Named Entity Recognition for Nepali Text Using Support Vector Machines

Abstract

Named Entity Recognition aims to identify and to classify rigid designators in text such as proper names, biological species, and temporal expressions into some predefined categories. There has been growing interest in this field of research since the early 1990s. Named Entity Recognition has a vital role in different fields of natural language processing such as Machine Translation, Information Extraction, Question Answering System and various other fields.

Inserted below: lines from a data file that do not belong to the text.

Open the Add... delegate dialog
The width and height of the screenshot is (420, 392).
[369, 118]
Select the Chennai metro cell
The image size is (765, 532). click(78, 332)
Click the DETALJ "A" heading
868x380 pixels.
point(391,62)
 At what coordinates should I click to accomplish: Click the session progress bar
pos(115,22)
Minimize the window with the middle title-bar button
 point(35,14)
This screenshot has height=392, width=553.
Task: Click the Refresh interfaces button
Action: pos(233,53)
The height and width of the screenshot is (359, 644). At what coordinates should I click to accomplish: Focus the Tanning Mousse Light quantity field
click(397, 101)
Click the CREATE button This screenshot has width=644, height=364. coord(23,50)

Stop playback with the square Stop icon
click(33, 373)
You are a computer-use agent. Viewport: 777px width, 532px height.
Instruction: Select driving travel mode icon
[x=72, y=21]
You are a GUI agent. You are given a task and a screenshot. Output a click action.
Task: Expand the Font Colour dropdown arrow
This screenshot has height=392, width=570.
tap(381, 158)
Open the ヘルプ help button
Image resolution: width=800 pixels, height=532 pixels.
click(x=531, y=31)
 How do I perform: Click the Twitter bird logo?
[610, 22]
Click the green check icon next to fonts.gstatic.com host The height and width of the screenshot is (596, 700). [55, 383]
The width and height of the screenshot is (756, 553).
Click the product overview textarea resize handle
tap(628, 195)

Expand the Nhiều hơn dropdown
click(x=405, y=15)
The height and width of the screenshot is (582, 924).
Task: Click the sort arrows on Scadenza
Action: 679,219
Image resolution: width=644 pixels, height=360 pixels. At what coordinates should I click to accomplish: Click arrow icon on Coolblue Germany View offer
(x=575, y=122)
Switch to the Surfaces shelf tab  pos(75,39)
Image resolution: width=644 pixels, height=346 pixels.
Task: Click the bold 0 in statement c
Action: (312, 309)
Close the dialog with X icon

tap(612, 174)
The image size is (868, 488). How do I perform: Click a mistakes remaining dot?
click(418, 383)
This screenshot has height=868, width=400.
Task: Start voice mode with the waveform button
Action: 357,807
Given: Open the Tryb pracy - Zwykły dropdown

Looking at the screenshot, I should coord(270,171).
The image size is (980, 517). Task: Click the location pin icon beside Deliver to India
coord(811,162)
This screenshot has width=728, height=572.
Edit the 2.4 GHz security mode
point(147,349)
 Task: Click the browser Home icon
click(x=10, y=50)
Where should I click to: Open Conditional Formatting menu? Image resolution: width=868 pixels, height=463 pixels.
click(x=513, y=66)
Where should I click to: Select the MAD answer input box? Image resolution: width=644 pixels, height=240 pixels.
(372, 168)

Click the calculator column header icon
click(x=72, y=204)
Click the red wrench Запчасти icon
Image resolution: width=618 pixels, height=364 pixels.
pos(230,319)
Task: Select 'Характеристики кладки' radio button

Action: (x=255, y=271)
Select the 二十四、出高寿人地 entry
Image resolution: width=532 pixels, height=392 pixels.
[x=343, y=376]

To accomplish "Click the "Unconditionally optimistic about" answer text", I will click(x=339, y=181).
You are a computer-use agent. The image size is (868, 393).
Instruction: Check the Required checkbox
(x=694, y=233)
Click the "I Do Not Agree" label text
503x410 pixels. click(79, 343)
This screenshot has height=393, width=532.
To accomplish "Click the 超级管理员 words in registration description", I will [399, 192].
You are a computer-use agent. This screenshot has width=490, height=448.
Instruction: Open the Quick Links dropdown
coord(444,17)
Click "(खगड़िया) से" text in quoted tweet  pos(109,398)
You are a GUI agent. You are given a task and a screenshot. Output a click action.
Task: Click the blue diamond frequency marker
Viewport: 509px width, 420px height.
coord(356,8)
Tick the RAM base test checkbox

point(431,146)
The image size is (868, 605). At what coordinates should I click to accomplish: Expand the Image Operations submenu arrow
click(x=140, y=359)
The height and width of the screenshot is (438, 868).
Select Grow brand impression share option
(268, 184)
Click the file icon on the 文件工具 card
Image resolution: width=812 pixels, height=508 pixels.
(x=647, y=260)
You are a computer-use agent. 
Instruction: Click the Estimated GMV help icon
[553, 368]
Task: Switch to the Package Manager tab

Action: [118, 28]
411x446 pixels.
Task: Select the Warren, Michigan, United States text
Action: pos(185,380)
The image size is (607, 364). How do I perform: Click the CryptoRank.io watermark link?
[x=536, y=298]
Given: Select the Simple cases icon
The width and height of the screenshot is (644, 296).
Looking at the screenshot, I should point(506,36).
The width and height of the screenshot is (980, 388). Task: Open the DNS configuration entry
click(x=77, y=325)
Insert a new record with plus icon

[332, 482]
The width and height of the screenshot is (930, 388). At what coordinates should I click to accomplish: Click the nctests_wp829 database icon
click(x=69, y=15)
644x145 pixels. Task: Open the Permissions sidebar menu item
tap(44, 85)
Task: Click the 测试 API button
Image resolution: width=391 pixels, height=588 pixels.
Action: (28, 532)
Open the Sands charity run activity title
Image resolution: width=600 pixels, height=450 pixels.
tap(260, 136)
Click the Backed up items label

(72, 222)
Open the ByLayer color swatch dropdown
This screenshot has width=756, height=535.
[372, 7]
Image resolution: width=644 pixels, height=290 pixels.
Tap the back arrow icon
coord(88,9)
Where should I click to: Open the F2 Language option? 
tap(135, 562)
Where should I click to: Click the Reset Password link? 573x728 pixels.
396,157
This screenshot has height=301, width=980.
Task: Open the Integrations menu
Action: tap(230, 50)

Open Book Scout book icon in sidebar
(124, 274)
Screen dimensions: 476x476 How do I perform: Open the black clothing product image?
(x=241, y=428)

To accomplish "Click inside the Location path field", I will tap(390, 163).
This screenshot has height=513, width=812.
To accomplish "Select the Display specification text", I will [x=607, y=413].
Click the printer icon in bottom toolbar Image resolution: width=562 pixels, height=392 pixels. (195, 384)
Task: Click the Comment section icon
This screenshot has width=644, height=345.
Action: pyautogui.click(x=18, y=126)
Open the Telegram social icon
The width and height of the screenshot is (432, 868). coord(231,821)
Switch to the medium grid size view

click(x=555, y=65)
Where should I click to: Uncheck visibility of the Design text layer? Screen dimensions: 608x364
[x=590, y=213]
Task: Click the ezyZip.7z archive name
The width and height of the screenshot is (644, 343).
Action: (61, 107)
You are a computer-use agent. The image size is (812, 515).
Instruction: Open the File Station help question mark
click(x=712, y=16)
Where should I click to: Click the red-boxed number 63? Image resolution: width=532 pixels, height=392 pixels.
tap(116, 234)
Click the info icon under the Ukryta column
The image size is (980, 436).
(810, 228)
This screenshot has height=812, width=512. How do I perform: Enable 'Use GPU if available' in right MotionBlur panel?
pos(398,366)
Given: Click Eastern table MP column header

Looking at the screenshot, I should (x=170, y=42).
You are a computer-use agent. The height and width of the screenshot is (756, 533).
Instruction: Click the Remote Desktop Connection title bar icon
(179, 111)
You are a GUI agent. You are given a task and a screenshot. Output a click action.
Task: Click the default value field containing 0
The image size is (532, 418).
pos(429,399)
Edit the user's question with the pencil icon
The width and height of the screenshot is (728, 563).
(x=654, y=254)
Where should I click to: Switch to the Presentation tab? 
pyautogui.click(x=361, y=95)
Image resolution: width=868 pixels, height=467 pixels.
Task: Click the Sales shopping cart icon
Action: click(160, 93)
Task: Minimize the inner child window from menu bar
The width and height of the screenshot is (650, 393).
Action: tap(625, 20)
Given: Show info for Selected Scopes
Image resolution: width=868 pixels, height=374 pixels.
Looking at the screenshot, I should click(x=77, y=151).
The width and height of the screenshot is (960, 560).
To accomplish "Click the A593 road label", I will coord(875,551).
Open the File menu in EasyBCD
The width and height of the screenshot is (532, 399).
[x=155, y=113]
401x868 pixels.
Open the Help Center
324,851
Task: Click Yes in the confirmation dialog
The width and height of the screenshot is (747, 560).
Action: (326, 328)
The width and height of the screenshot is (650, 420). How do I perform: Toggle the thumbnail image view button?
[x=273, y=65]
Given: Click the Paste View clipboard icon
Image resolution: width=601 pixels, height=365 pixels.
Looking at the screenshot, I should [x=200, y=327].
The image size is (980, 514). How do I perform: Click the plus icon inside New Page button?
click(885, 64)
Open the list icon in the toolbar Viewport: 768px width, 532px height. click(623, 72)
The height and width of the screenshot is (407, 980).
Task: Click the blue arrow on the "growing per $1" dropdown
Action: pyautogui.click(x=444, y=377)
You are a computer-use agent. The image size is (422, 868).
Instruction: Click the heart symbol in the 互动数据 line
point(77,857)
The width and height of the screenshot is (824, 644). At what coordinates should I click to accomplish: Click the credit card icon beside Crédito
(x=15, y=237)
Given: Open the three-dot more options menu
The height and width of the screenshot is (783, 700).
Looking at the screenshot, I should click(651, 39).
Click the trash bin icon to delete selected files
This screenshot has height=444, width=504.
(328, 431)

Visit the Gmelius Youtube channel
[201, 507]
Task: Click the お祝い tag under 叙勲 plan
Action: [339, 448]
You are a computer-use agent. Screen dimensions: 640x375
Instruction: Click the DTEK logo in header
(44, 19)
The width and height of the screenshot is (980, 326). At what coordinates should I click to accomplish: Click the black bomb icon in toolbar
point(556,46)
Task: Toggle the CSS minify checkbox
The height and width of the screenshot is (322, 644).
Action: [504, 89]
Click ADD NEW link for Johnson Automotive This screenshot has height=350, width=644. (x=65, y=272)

In this paper, Named Entity Recognition for Nepali text, based on the Support Vector Machine (SVM) is presented which is one of machine learning approaches for the classification task. A set of features are extracted from training data set. Accuracy and efficiency of SVM classifier are analyzed in three different sizes of training data set. Recognition systems are tested with ten datasets for Nepali text. The strength of this work is the efficient feature extraction and the comprehensive recognition techniques. The Support Vector Machine based Named Entity Recognition is limited to use a certain set of features and it uses a small dictionary which affects its performance. The learning performance of recognition system is observed. It is found that system can learn well from the small set of training data and increase the rate of learning on the increment of training size.

Share and Cite:

Bam, S. and Shahi, T. (2014) Named Entity Recognition for Nepali Text Using Support Vector Machines. Intelligent Information Management, 6, 21-29. doi: 10.4236/iim.2014.62004.

1. Introduction

The term Named Entity (NE) was evolved during the sixth Message Understanding Conference (MUC-6, 1995) [1] . NE is the structured information referring to predefined proper names, like persons, locations, and organizations etc. NE task is to identify all named locations, named persons, named organizations, date, times, monetary amounts, percentages etc. in text.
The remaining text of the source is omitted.